Ann Emerg Med. 1993 Feb;22(2):155-63. doi: 10.1016/s0196-0644(05)80195-7.

Abstract

Study hypothesis: In a model of near-fatal hemorrhage that incorporates a vascular injury, stepwise increases in blood pressure associated with aggressive crystalloid resuscitation will result in increased hemorrhage volume and mortality.

Design: This study used a swine model of potentially lethal hemorrhage in the presence of a vascular lesion to compare the effects of resuscitation with mean arterial pressures of 40, 60, and 80 mm Hg. Twenty-seven fully instrumented immature swine (14.8 to 20 kg), each with a surgical-steel aortotomy wire in place, were bled continuously from a femoral artery catheter to a mean arterial pressure of 30 mm Hg. At that point the aortotomy wire was pulled, producing a 4-mm aortic tear and uncontrolled intraperitoneal hemorrhage. When the animal's pulse pressure reached 5 mm Hg, the femoral artery hemorrhage was discontinued and resuscitation was begun.

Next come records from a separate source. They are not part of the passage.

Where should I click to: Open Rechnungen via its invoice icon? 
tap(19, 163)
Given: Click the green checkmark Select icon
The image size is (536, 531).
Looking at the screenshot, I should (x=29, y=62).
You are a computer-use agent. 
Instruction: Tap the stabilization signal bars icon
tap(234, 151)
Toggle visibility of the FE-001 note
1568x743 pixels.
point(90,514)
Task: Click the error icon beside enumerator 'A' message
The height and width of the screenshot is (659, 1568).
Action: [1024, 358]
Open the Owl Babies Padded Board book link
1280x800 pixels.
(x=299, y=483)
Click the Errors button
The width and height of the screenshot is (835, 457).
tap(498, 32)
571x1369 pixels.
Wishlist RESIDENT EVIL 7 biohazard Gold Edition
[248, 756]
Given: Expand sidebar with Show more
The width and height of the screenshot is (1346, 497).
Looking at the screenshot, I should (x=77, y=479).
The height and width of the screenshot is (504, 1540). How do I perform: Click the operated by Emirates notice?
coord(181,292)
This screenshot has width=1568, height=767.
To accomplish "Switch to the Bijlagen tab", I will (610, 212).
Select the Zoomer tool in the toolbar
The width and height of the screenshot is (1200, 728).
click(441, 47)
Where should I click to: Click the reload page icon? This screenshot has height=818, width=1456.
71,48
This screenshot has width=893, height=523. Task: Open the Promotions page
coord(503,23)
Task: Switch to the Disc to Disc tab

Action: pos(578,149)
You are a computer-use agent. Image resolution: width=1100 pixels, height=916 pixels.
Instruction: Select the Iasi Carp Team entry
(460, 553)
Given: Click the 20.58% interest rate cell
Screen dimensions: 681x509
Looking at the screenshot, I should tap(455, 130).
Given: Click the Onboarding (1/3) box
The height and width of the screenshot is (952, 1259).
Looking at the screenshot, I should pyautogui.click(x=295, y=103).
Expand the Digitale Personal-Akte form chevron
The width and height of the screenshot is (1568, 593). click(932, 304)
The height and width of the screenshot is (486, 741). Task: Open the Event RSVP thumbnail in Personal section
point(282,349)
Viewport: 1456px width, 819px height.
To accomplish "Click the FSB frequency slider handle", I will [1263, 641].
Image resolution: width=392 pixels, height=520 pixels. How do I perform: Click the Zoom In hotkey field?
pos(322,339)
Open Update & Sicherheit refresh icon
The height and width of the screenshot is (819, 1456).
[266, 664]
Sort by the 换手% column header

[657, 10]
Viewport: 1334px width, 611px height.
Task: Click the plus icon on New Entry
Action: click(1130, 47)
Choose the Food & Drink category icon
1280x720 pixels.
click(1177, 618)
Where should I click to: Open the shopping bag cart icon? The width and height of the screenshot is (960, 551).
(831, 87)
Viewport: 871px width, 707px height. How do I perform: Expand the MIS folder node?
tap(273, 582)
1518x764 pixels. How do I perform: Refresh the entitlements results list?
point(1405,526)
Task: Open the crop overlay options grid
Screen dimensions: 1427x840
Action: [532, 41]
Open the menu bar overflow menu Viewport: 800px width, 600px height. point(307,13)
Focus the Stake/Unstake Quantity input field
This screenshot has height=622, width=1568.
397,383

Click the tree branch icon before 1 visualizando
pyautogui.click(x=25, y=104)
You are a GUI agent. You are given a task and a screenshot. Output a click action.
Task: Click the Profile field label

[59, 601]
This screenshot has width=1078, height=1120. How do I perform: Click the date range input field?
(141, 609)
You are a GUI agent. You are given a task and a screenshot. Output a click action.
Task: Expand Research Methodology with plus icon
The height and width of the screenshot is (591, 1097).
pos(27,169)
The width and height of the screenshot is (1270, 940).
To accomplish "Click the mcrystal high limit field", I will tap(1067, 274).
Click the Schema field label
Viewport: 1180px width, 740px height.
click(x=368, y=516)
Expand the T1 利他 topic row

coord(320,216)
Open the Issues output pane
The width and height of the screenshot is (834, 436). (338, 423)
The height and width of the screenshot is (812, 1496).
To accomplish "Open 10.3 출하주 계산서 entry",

Interventions: Saline infusion was begun at 6 mL/kg/min and continued as needed to maintain the following desired endpoints: group 1 (nine) to a mean arterial pressure of 40 mm Hg, group 2 (nine) to a mean arterial pressure of 60 mm Hg, and group 3 (nine) to a mean arterial pressure of 80 mm Hg. After 30 minutes or a total saline infusion of 90 mL/kg, the resuscitation fluid was changed to shed blood infused at 2 mL/kg/min as needed to maintain the desired mean arterial pressure or to a maximum volume of 24 mL/kg. Animals were observed for 60 minutes or until death.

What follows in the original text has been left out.